I would like to incorporate 'real' data in this model, for instance external temperature (simulated as a sinewave below). The code below shows my current solution/hack which uses a function called FindVal to interpolate the real data to the timestamp being evaluated by odeint.
This is very slow so I am looking for suggestions as to how this can be done in a better way.
Here is the code...
from scipy.integrate import odeint
from numpy import linspace
from numpy import interp
from numpy import sin
from numpy.random import randint
from numpy import array
from numpy import zeros
from numpy import where
def FindVal(timeseries, t):
''' finds the value of a timeseries at the time given by the ode solver
INPUTS: timeseries - [list of times, list of values]

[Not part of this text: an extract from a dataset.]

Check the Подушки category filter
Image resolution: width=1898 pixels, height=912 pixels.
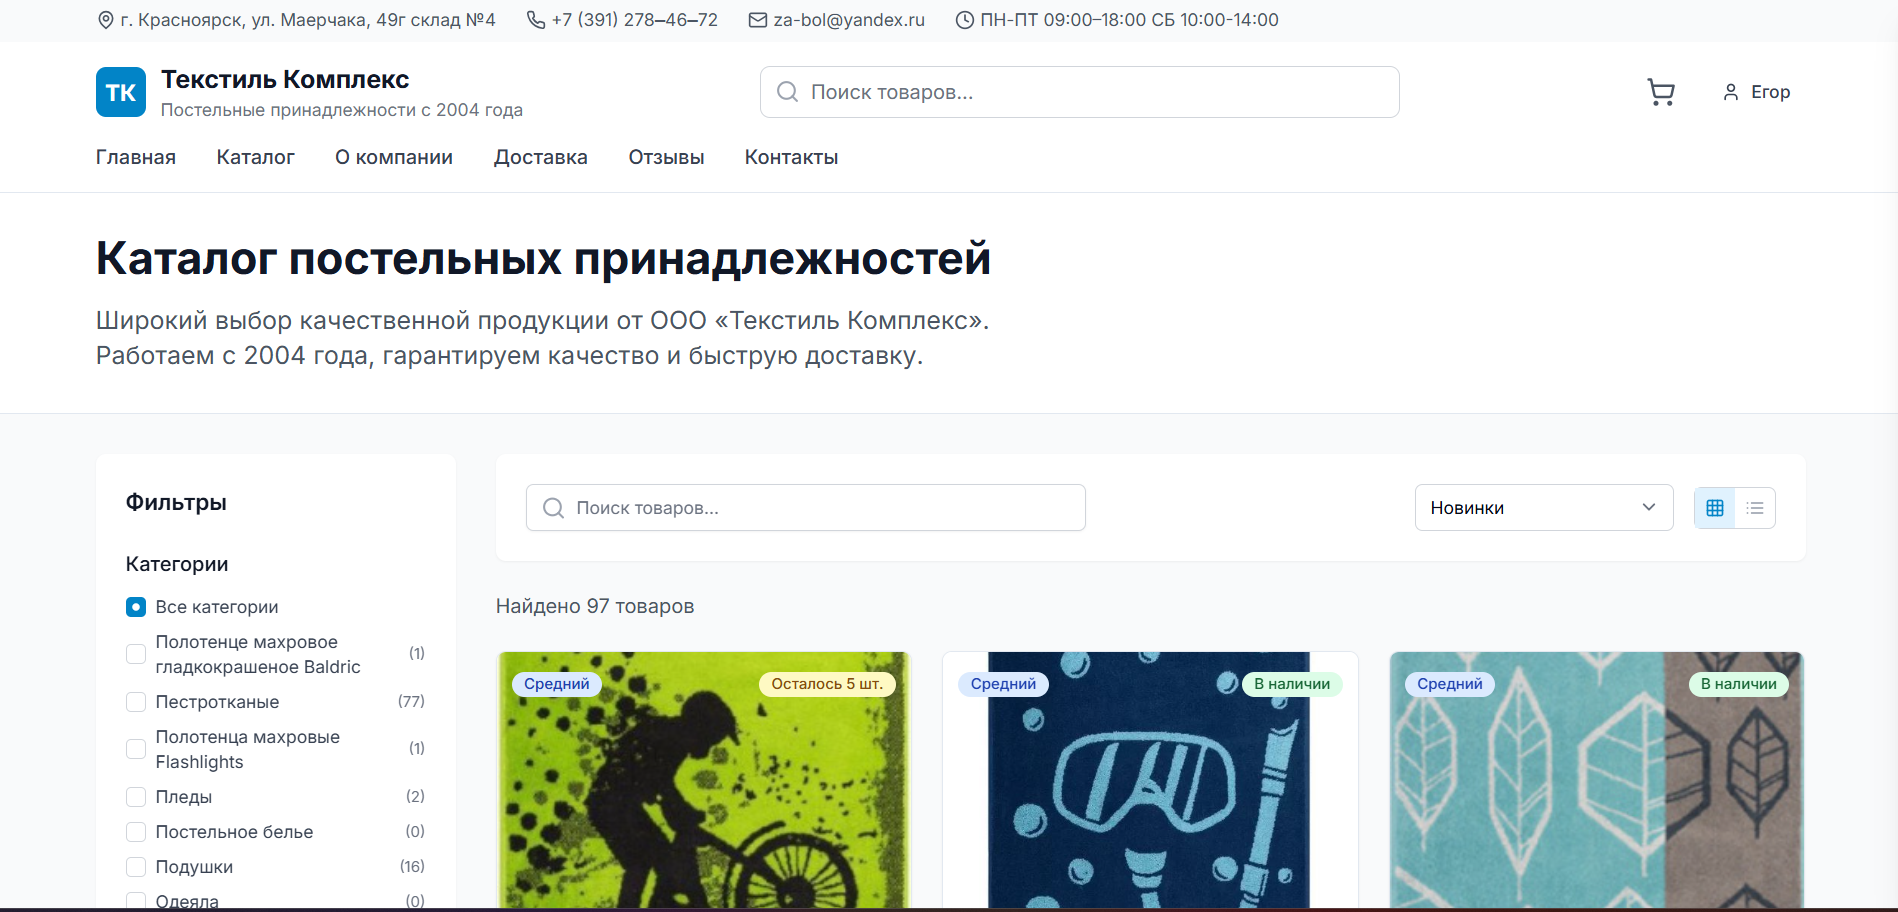135,866
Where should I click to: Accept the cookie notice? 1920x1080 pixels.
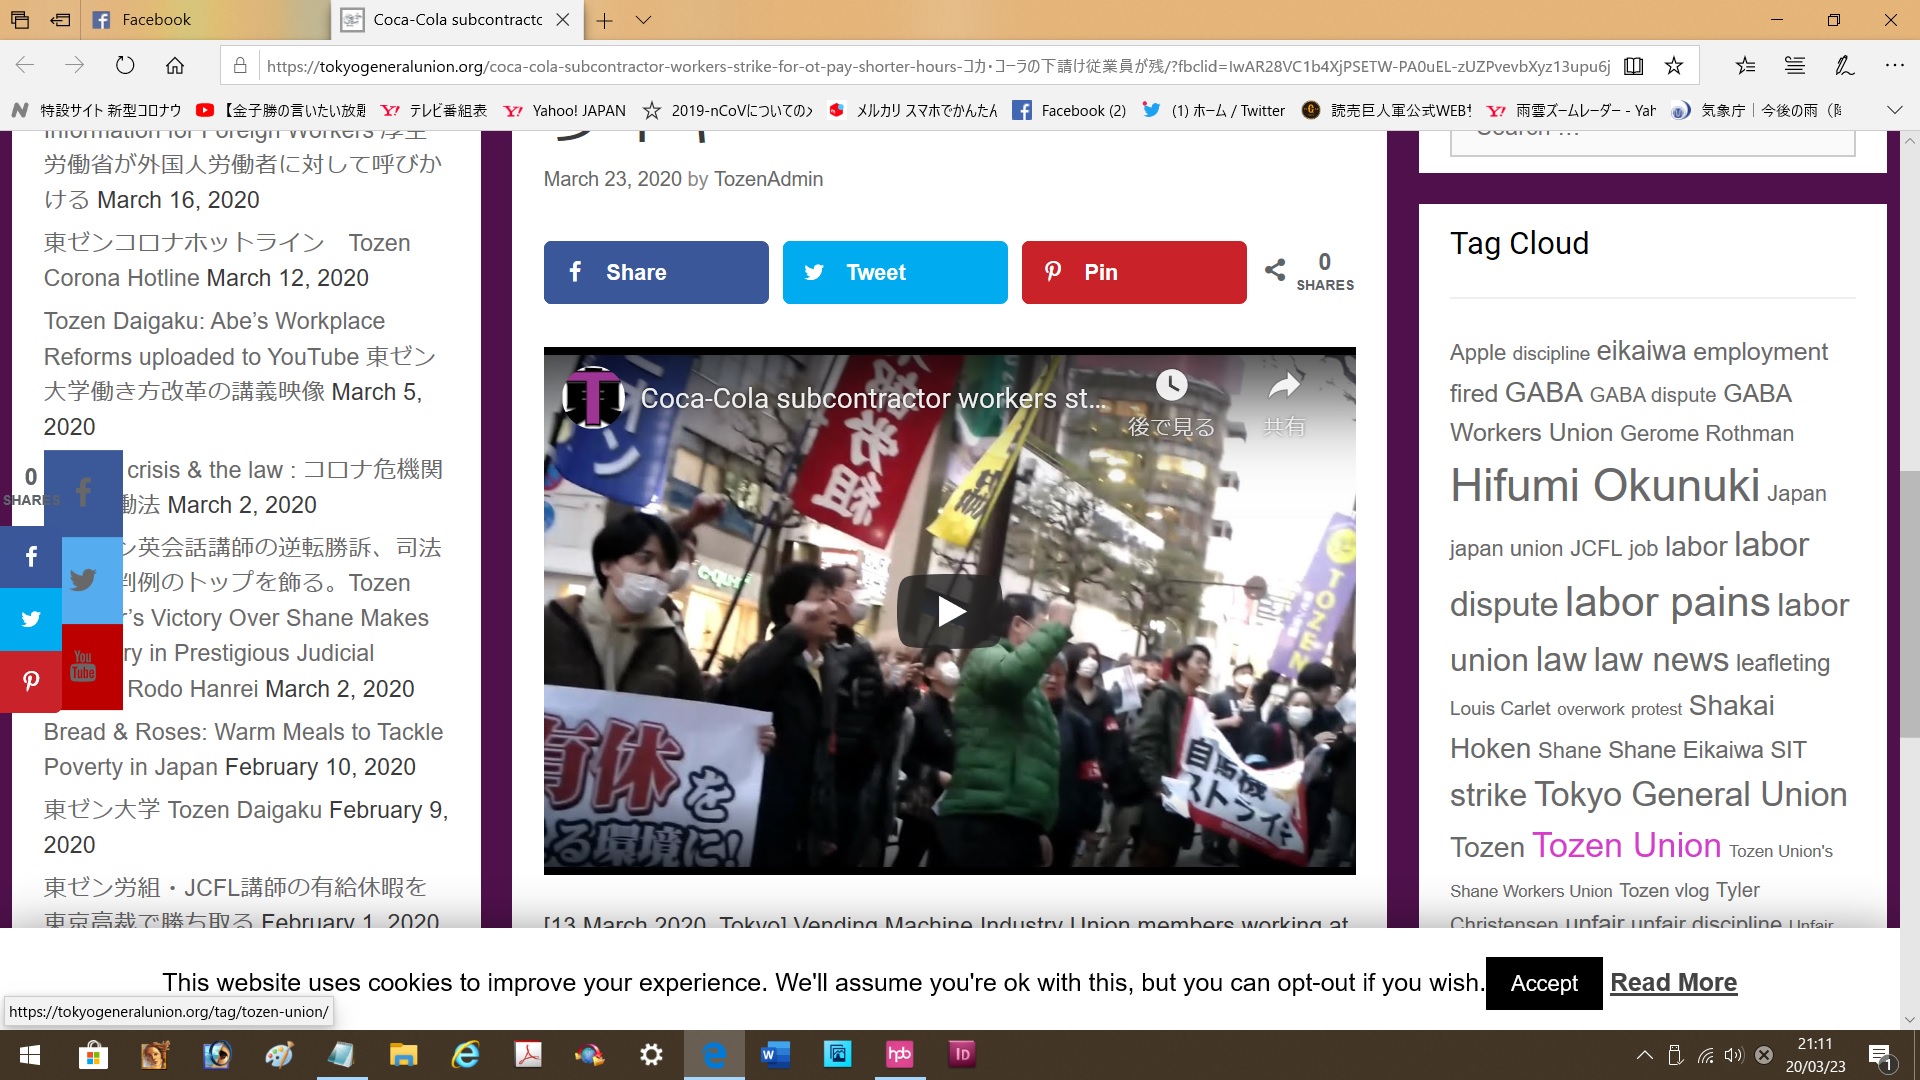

t - timestamp being evaluated
OUTPUTS: interpolated value at t
'''
ts_t = timeseries[0]
ts_v = timeseries[1]
# if t is beyond the end of the time series chose the last value
if t > ts_t[-1]:
val = ts_v[-1]
else:
val = interp(t, ts_t, ts_v)
return val
def SpaceHeat(Tin, t):
''' calculates the change in internal temperature
INPUTS: Tin - temperature at t - 1
t - timestep
OUTPUTS: dTdt - change in T
'''
# unpack params
ma = params['ma'] # mass of air
ca = params['ca'] # heat capacity of air
hlp = params['hlp'] # heat loss parameter
qp = params['qp'] # heater power
Touts = params['Tout'] # list of outside temps
Tout = FindVal(Touts, t) # value of Tout in this timestep
Qonoffs = params['Qonoff'] # list of heater on/offs
Qonoff = FindVal(Qonoffs, t) # heater state at this timestep
qin = qp * Qonoff # heat input
qmass = 0 # ignore mass effects for now
# calculate energy lost
qloss = (Tin - Tout) * hlp #
# calculate the change in temperature
dTdt = (qin - qmass - qloss) / (ma * ca)
return dTdt
def Solve(timeline, Qonoff):
# simulate the outside temp as a sinewave
Tout = [timeline, (sin(0.001 * timeline + 1500) * 10) + 2] # outside temp
# create a dict of model parameters
global params
params = {'ma' : 1000.0 * 250, # air mass, kg
'ca' : 1.0, # air heat capacity j/kg
'hlp' : 200.0, # home heat loss parameter wk
'qp' : 10000.0, # heater output w
'Qonoff' : Qonoff, # list of on off events
'Tout' : Tout,
}
# set the initial temperature
Tinit = 10.0
# solve
temps = odeint(SpaceHeat, Tinit, timeline)
return temps
# create a timeline for the simulation
timeline = linspace(0, 6000, 96)
# calculate the optimum control
Qonoff = zeros(len(timeline))
temps = Solve(timeline, qonoff)
This was a while ago and my knowledge has moved on significantly....
The answer to this is that you have to solve an ODE at each step of the external data you want to use, using the results from the previous integration at the start of this new state.
One line is missing, qonoff was not defined.
Qonoff = zeros(len(timeline))
qonoff = [timeline, zeros(len(timeline))]
temps = Solve(timeline, qonoff)
It's not a solution yet, just a comment.